## What the task asks:
Repeat the entries exactly as they stand.

● ● ● ● ● ● ●

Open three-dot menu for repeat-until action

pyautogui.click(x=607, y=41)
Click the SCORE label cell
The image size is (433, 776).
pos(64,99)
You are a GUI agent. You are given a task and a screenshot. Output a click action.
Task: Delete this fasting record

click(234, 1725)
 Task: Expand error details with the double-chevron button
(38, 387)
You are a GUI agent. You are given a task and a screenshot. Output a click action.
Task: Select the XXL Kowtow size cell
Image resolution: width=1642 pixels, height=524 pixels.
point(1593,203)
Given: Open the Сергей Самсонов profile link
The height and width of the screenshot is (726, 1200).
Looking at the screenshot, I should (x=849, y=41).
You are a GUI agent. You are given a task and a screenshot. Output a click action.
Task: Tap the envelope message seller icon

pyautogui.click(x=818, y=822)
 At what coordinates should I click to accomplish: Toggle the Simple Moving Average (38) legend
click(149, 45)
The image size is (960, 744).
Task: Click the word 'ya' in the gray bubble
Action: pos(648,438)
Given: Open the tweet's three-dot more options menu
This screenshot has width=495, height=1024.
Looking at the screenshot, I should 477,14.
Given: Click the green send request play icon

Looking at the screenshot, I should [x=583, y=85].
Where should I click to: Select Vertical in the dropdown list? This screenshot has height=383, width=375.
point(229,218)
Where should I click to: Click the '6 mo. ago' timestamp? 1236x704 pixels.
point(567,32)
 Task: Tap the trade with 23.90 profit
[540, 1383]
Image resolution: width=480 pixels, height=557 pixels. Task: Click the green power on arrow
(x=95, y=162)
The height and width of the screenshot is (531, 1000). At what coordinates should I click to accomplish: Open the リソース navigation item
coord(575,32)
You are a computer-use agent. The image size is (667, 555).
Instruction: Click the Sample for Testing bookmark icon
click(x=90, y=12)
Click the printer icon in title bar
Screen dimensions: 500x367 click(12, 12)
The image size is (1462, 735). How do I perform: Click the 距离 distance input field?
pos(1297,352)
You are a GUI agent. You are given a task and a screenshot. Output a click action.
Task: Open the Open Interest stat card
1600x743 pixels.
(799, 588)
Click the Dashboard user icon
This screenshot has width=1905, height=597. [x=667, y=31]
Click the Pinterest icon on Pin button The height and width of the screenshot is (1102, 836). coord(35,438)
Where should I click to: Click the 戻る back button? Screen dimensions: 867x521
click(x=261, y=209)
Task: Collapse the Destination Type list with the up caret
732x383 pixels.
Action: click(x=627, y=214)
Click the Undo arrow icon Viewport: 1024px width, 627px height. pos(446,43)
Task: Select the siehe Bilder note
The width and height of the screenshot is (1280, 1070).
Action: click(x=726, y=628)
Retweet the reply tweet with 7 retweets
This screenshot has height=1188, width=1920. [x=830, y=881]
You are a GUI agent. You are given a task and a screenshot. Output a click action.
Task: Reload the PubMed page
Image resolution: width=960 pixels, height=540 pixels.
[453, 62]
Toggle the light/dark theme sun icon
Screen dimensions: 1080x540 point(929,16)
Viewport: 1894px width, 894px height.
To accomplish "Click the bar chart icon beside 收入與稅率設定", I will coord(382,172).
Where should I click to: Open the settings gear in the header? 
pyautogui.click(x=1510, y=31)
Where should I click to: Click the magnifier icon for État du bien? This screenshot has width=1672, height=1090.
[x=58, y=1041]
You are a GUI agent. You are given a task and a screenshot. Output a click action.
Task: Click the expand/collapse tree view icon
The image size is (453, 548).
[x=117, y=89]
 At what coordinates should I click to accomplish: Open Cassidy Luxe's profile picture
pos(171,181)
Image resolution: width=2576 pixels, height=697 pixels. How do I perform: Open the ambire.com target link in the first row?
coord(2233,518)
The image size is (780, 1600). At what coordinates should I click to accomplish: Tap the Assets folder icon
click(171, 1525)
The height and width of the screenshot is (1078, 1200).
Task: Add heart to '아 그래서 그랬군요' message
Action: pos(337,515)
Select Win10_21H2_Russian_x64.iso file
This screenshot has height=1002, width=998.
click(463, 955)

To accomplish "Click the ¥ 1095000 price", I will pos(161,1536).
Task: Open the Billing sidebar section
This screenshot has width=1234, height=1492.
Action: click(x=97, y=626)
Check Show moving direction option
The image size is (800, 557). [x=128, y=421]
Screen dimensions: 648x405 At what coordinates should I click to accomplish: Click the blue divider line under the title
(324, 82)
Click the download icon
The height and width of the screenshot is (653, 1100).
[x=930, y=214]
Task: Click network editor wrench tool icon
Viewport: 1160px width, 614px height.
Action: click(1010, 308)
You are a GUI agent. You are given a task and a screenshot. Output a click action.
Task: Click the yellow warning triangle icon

● ● ● ● ● ● ●

## Expected answer:
Open three-dot menu for repeat-until action

pyautogui.click(x=607, y=41)
Click the SCORE label cell
The image size is (433, 776).
pos(64,99)
You are a GUI agent. You are given a task and a screenshot. Output a click action.
Task: Delete this fasting record

click(234, 1725)
 Task: Expand error details with the double-chevron button
(38, 387)
You are a GUI agent. You are given a task and a screenshot. Output a click action.
Task: Select the XXL Kowtow size cell
Image resolution: width=1642 pixels, height=524 pixels.
point(1593,203)
Given: Open the Сергей Самсонов profile link
The height and width of the screenshot is (726, 1200).
Looking at the screenshot, I should (x=849, y=41).
You are a GUI agent. You are given a task and a screenshot. Output a click action.
Task: Tap the envelope message seller icon

pyautogui.click(x=818, y=822)
 At what coordinates should I click to accomplish: Toggle the Simple Moving Average (38) legend
click(149, 45)
The image size is (960, 744).
Task: Click the word 'ya' in the gray bubble
Action: pos(648,438)
Given: Open the tweet's three-dot more options menu
This screenshot has width=495, height=1024.
Looking at the screenshot, I should 477,14.
Given: Click the green send request play icon

Looking at the screenshot, I should [x=583, y=85].
Where should I click to: Select Vertical in the dropdown list? This screenshot has height=383, width=375.
point(229,218)
Where should I click to: Click the '6 mo. ago' timestamp? 1236x704 pixels.
point(567,32)
 Task: Tap the trade with 23.90 profit
[540, 1383]
Image resolution: width=480 pixels, height=557 pixels. Task: Click the green power on arrow
(x=95, y=162)
The height and width of the screenshot is (531, 1000). At what coordinates should I click to accomplish: Open the リソース navigation item
coord(575,32)
You are a computer-use agent. The image size is (667, 555).
Instruction: Click the Sample for Testing bookmark icon
click(x=90, y=12)
Click the printer icon in title bar
Screen dimensions: 500x367 click(12, 12)
The image size is (1462, 735). How do I perform: Click the 距离 distance input field?
pos(1297,352)
You are a GUI agent. You are given a task and a screenshot. Output a click action.
Task: Open the Open Interest stat card
1600x743 pixels.
(799, 588)
Click the Dashboard user icon
This screenshot has width=1905, height=597. [x=667, y=31]
Click the Pinterest icon on Pin button The height and width of the screenshot is (1102, 836). coord(35,438)
Where should I click to: Click the 戻る back button? Screen dimensions: 867x521
click(x=261, y=209)
Task: Collapse the Destination Type list with the up caret
732x383 pixels.
Action: click(x=627, y=214)
Click the Undo arrow icon Viewport: 1024px width, 627px height. pos(446,43)
Task: Select the siehe Bilder note
The width and height of the screenshot is (1280, 1070).
Action: click(x=726, y=628)
Retweet the reply tweet with 7 retweets
This screenshot has height=1188, width=1920. [x=830, y=881]
You are a GUI agent. You are given a task and a screenshot. Output a click action.
Task: Reload the PubMed page
Image resolution: width=960 pixels, height=540 pixels.
[453, 62]
Toggle the light/dark theme sun icon
Screen dimensions: 1080x540 point(929,16)
Viewport: 1894px width, 894px height.
To accomplish "Click the bar chart icon beside 收入與稅率設定", I will coord(382,172).
Where should I click to: Open the settings gear in the header? 
pyautogui.click(x=1510, y=31)
Where should I click to: Click the magnifier icon for État du bien? This screenshot has width=1672, height=1090.
[x=58, y=1041]
You are a GUI agent. You are given a task and a screenshot. Output a click action.
Task: Click the expand/collapse tree view icon
The image size is (453, 548).
[x=117, y=89]
 At what coordinates should I click to accomplish: Open Cassidy Luxe's profile picture
pos(171,181)
Image resolution: width=2576 pixels, height=697 pixels. How do I perform: Open the ambire.com target link in the first row?
coord(2233,518)
The image size is (780, 1600). At what coordinates should I click to accomplish: Tap the Assets folder icon
click(171, 1525)
The height and width of the screenshot is (1078, 1200).
Task: Add heart to '아 그래서 그랬군요' message
Action: pos(337,515)
Select Win10_21H2_Russian_x64.iso file
This screenshot has height=1002, width=998.
click(463, 955)

To accomplish "Click the ¥ 1095000 price", I will pos(161,1536).
Task: Open the Billing sidebar section
This screenshot has width=1234, height=1492.
Action: click(x=97, y=626)
Check Show moving direction option
The image size is (800, 557). [x=128, y=421]
Screen dimensions: 648x405 At what coordinates should I click to accomplish: Click the blue divider line under the title
(324, 82)
Click the download icon
The height and width of the screenshot is (653, 1100).
[x=930, y=214]
Task: Click network editor wrench tool icon
Viewport: 1160px width, 614px height.
Action: click(1010, 308)
You are a GUI agent. You are given a task and a screenshot. Output a click action.
Task: Click the yellow warning triangle icon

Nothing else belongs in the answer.